---------- PASSAGE FOR REVIEW

March 26: the peaceful majority

By the time I arrived at the Embankment, the police had already started turning people back from the front section of the march. Crowds of union members in matching T-shirts – purple UNISON, orange GMB, easy to distinguish at a distance – had formed in the middle of the road, flanked by people passing out placards and vuvuzelas from cardboard boxes and copies of various socialist papers off trestle tables.

I passed a young couple holding hands, arguing about their protest gear: “I don’t want a general strike one, but everyone’s got the No Cuts ones.”

That’s about right. The march wasn’t just staffed by the usual suspects, the hard-left unionists and the white-collar politically-engaged types – it spilled over with people of all sorts of political persuasions, including plenty of Lib Dem voters feeling a combination of betrayal and guilt.

For some it was a march to stop their jobs being lost and their workplaces closed down; for others it was a polite expression of a sad desire to take their vote back, to do it again, and not make the same mistake this time.

It was a grand day out. It was a long way round to get to Hyde Park for a picnic, walking slowly via Whitehall and passing the armed policemen outside 10 Downing Street, where little children jumped up and down and shouted “out, out, out” but couldn’t possibly have understood why.

Handing out vuvuzelas was a nice touch; they made it possible for a group of people who weren’t all there for the same reasons to communicate their displeasure with a wordless horn blow rather than having to set aside individual issues to form a single chant (though “no ifs, no buts, no public sector cuts” was a recurring shout).

The horns gave the children something to do. Even the pre-teens had placards, often ones they’d made themselves. One, in multi-coloured felt tip: “My educayshun got cut so now I can’t smell.”

Not one person I met or spoke to mentioned tax dodging. I saw a few “eat the rich” banners but for the most part those holding them were marching with other cuts-focussed friends – “homelessness is not a crime”, “end back door privatisation”, “this placard is rubbish because my TA was fired”.

The protesters who occupied Fortnum & Mason seem, from the reports I’ve seen, a long way away from the people I spoke to, the teenagers and parents and grandparents, ambulance workers and fireman, midwives and teachers who gave up their Saturdays to march. Whole workplaces came out to say the cuts should stop, generations of family marched together against cuts that will hit all of them – among them a group of midwives whose first thought on hearing of the Oxford Street trouble was “I hope the shop workers are OK”.

And many of those people, who’ve never heard of such a thing as the Black Bloc, will feel betrayed by what happened on Oxford Street yesterday afternoon. They came to march and to register their opposition, not to smash the state or fuck the police. (Another good point for the vuvuzelas – fewer sweary chants when children were present.)

When a few people were building Trojan horses, these people were packing picnics. And while the photogenic youth movement smashes windows and throws paint, the quieter, gentler, older one has the attention of the leader of the opposition – and is booing him when he says he supports some of the cuts.

--------------------
---------- SOURCE MATERIAL

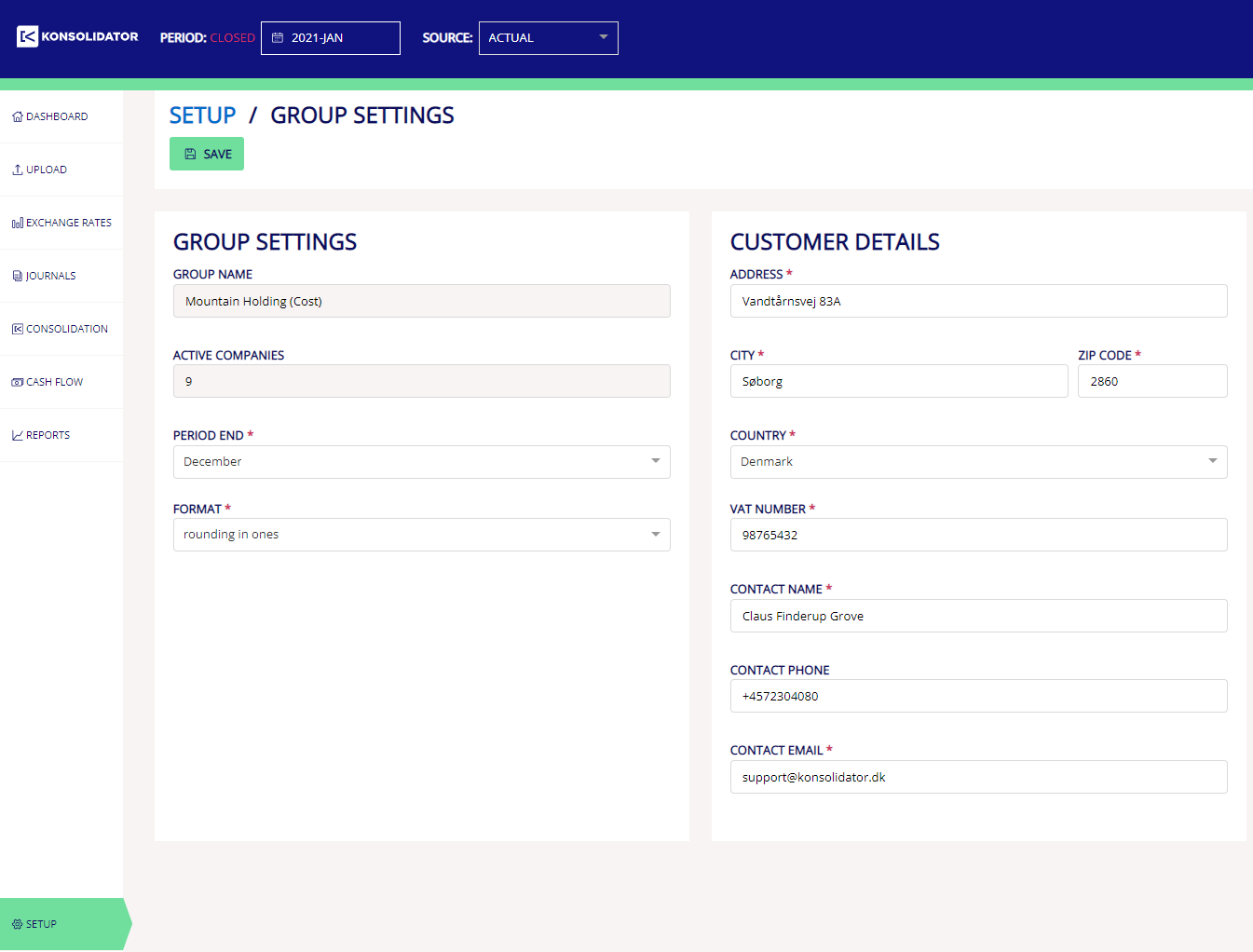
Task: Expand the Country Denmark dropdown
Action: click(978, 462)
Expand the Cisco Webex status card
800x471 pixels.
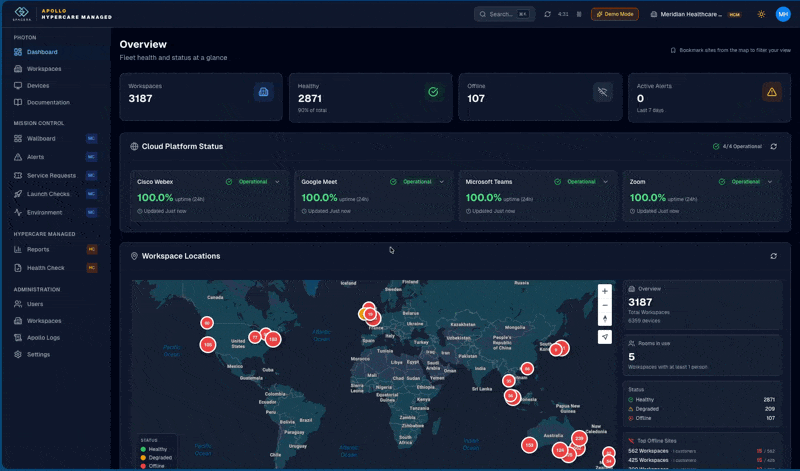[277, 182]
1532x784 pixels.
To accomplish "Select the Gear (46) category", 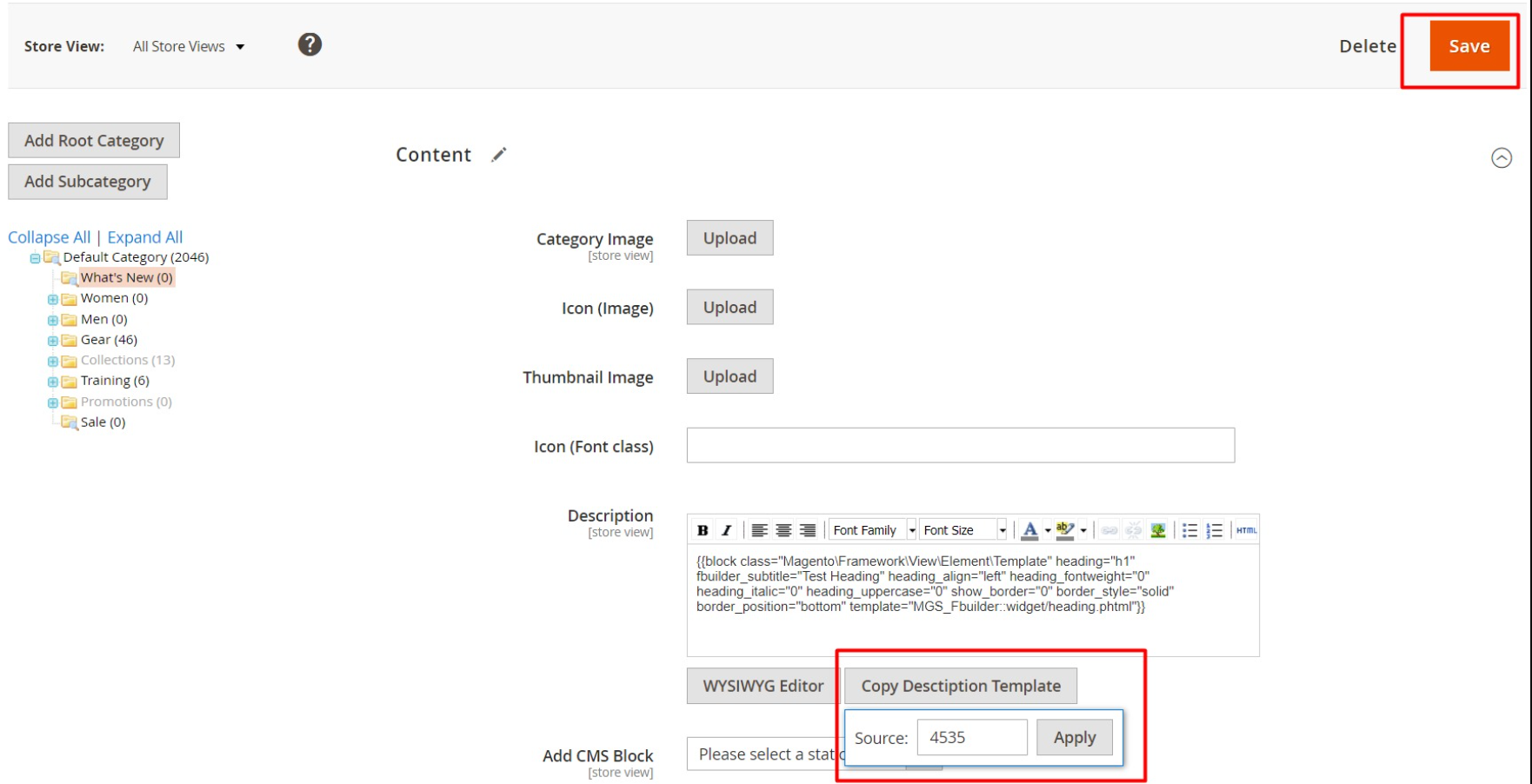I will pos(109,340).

--------------------

REQUIREMENT -> In two sentences, summarize the account of the March 26 march.

SOLUTION BELOW -> The march against the cuts drew not only hard-left unionists and politically engaged professionals but people of many political persuasions, including Lib Dem voters feeling betrayal and guilt, families of several generations, ambulance workers, midwives and teachers, who walked via Whitehall to Hyde Park blowing vuvuzelas handed out along the route. In the writer's view, these peaceful marchers were a long way from the protesters who occupied Fortnum & Mason, and many of them will feel betrayed by what happened on Oxford Street.